[What is being asked]
Taking the line with "Viewport: 1568px width, 382px height." as the first, copy every line through the end of the records below exactly. Do not include pictures.

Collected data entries
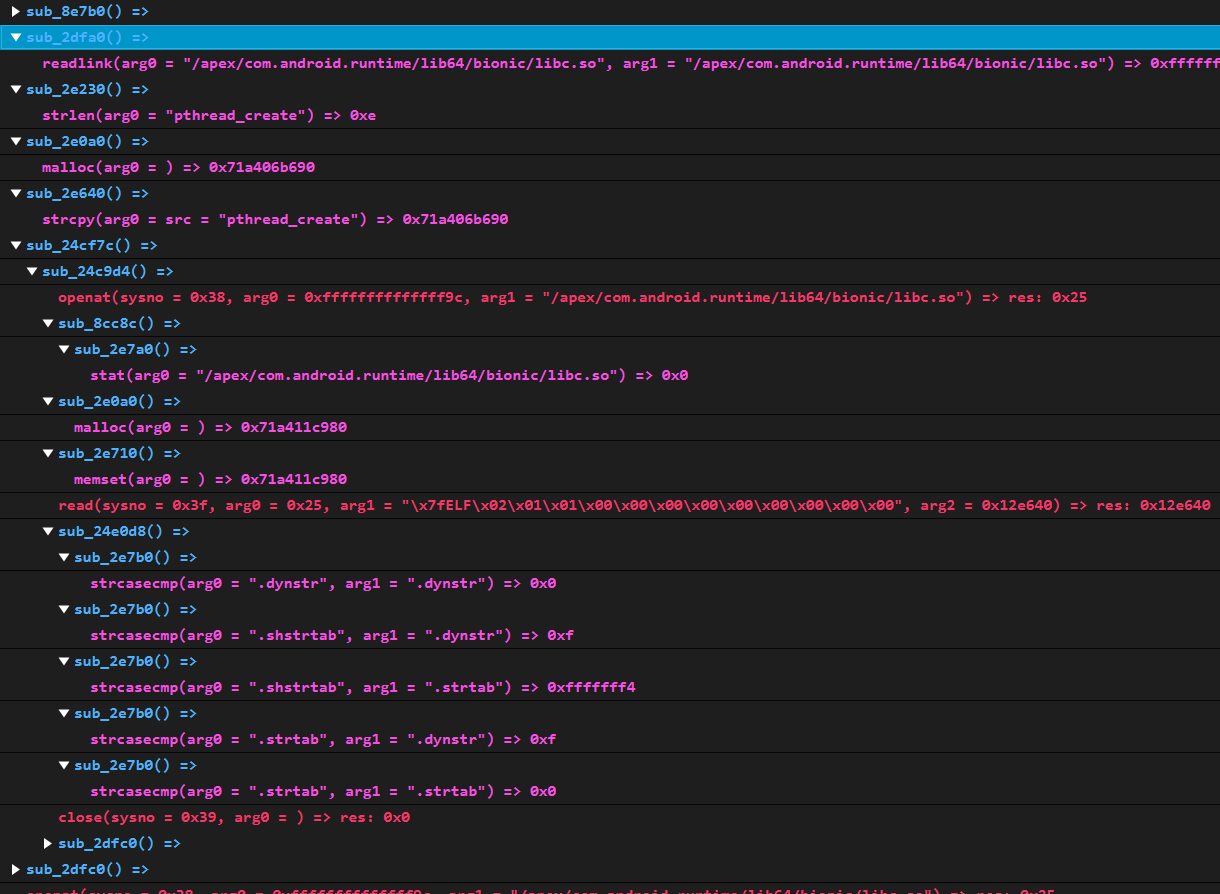The image size is (1220, 894).
Task: Select the stat libc.so call row
Action: coord(388,375)
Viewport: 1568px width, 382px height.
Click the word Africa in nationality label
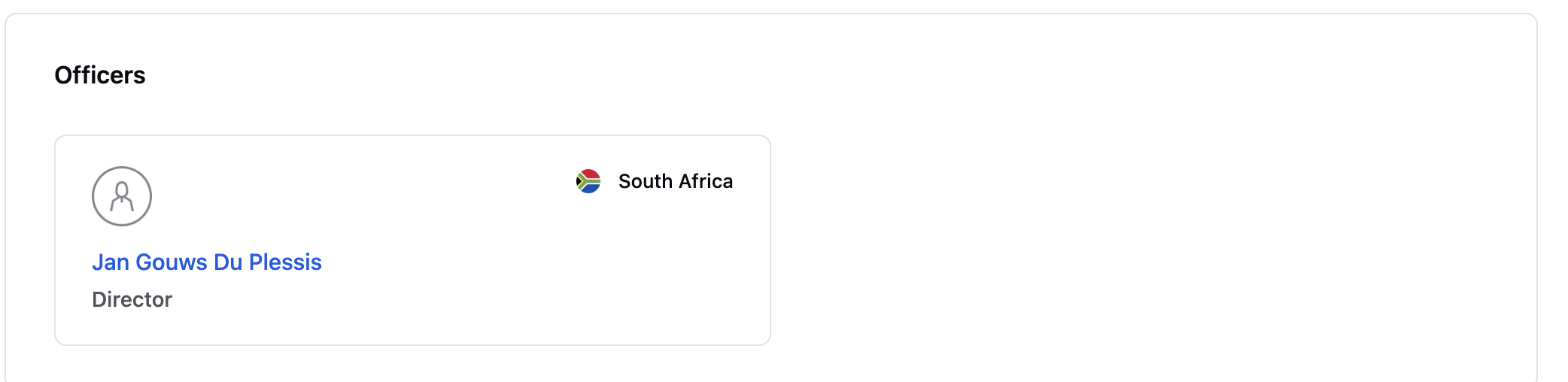coord(706,181)
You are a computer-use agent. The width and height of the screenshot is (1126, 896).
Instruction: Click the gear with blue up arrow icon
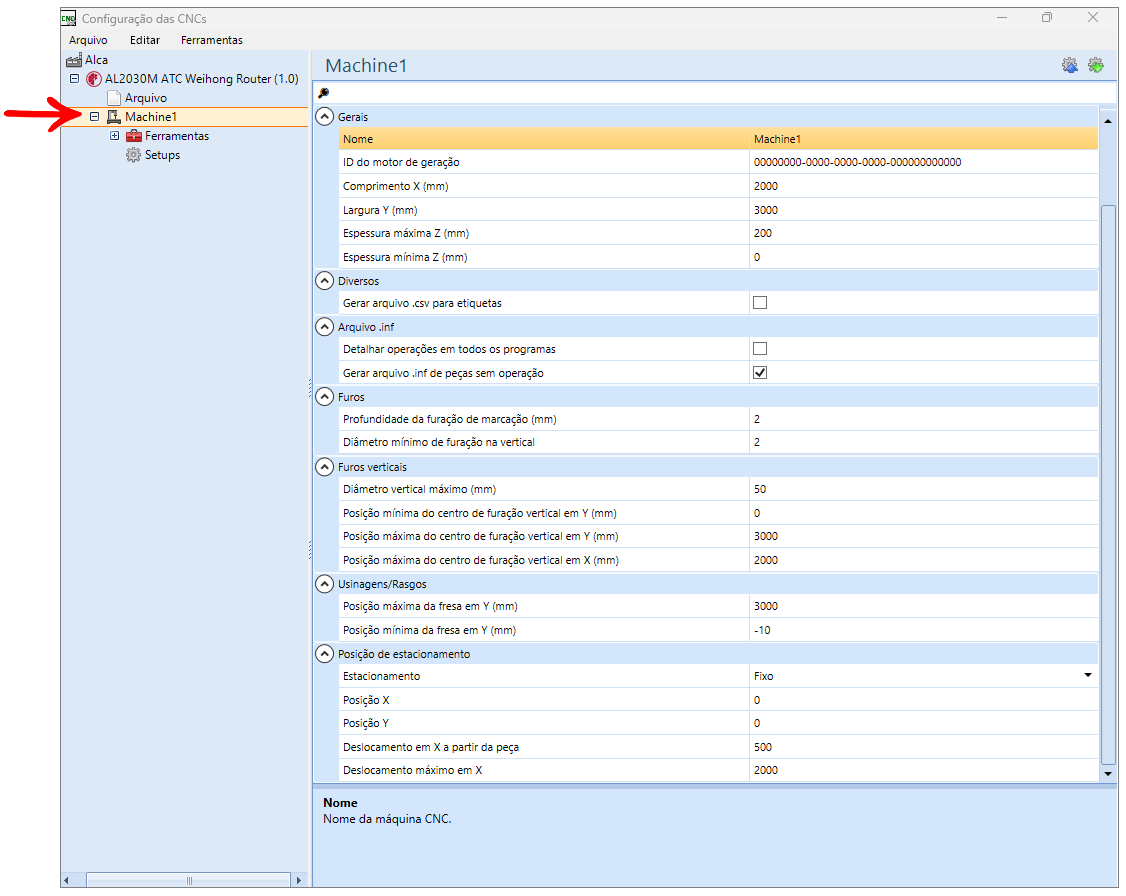[x=1070, y=66]
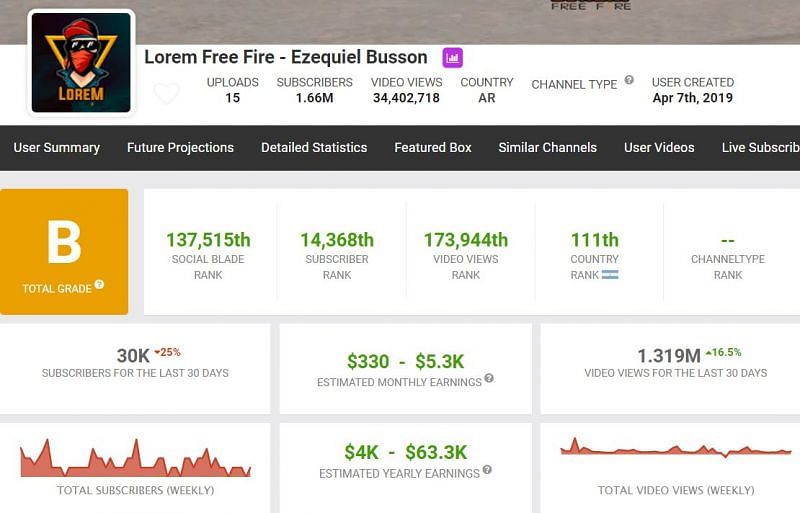
Task: Click the 111th Country Rank value
Action: pos(595,240)
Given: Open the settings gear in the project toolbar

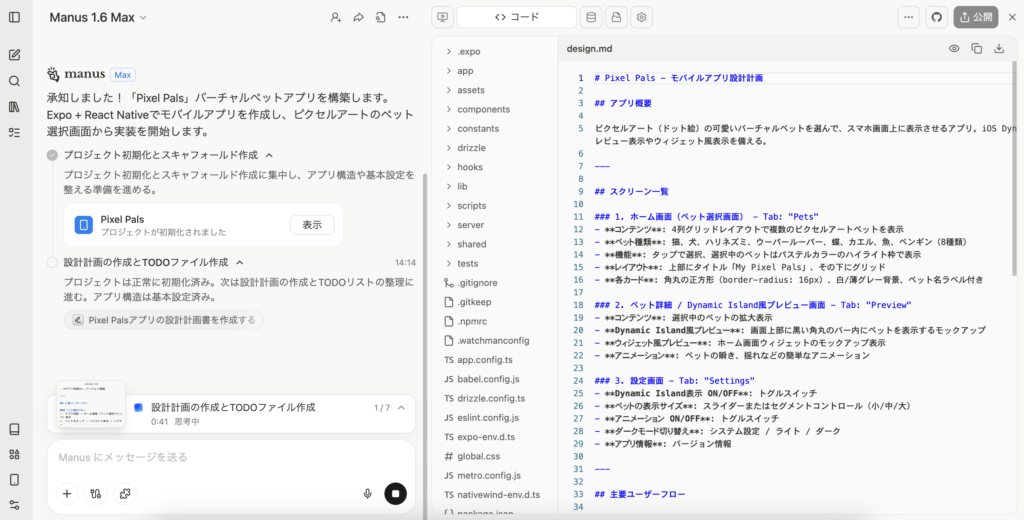Looking at the screenshot, I should (x=642, y=17).
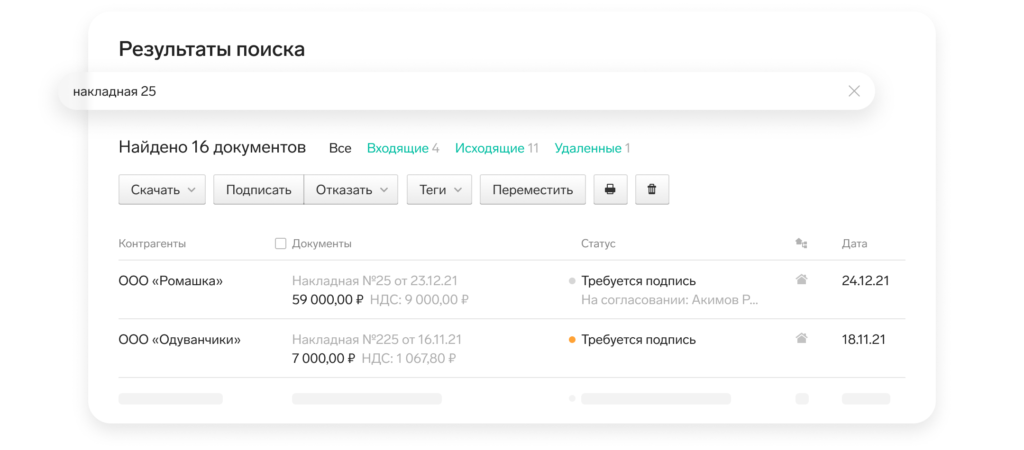Screen dimensions: 1024x450
Task: Clear the search field with the X icon
Action: click(854, 91)
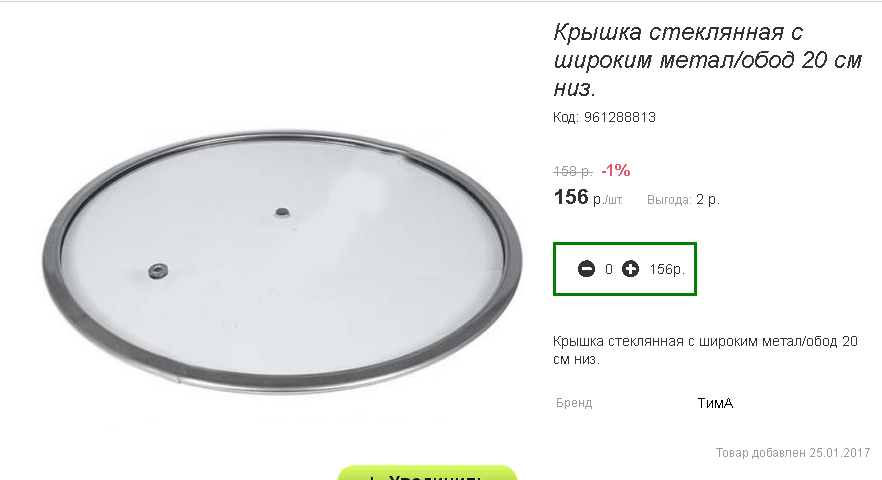The image size is (882, 480).
Task: Click the product description paragraph
Action: coord(705,350)
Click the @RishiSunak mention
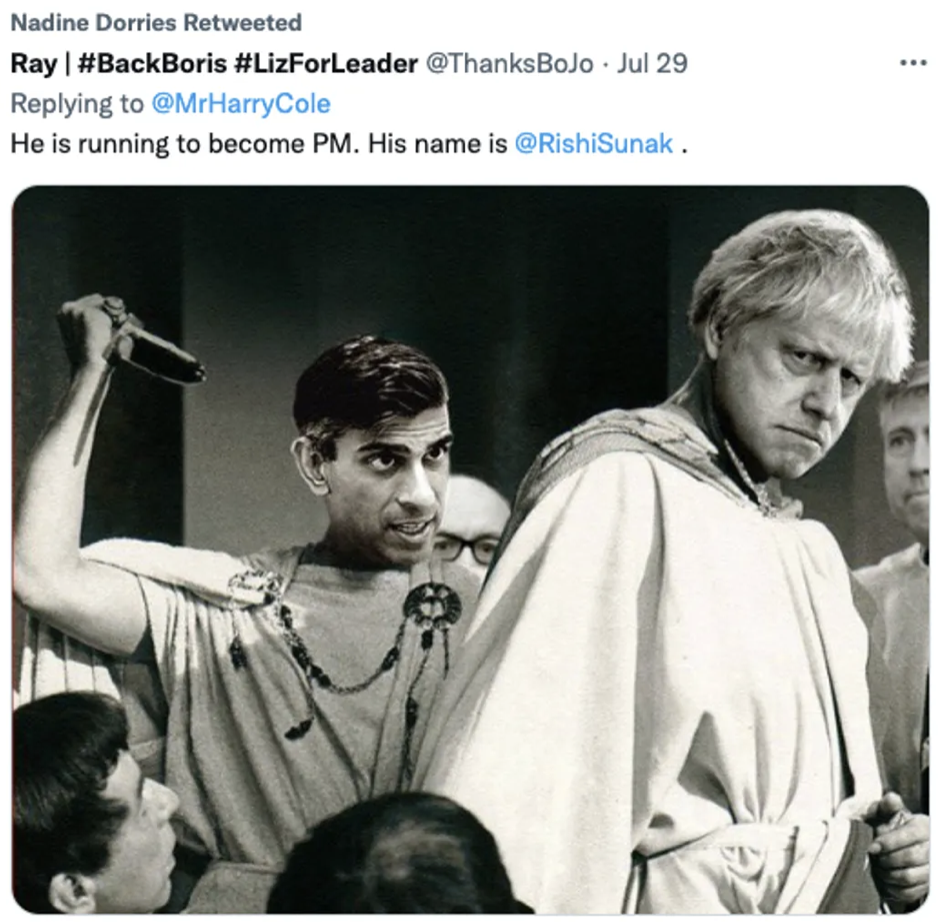Screen dimensions: 946x922 594,143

[Your solution]
Viewport: 1568px width, 382px height.
Click the word Africa in nationality label
coord(706,181)
You are a computer-use agent. The width and height of the screenshot is (1126, 896).
Instruction: Click the gear with blue up arrow icon
[x=1070, y=66]
Task: Click the 111th Country Rank value
Action: pos(595,240)
Given: Open the settings gear in the project toolbar

Looking at the screenshot, I should (x=642, y=17).
Screen dimensions: 1024x450
Task: Clear the search field with the X icon
Action: click(854, 91)
The image size is (882, 480).
Task: Click the product description paragraph
Action: coord(705,350)
Click the @RishiSunak mention
Screen dimensions: 946x922 594,143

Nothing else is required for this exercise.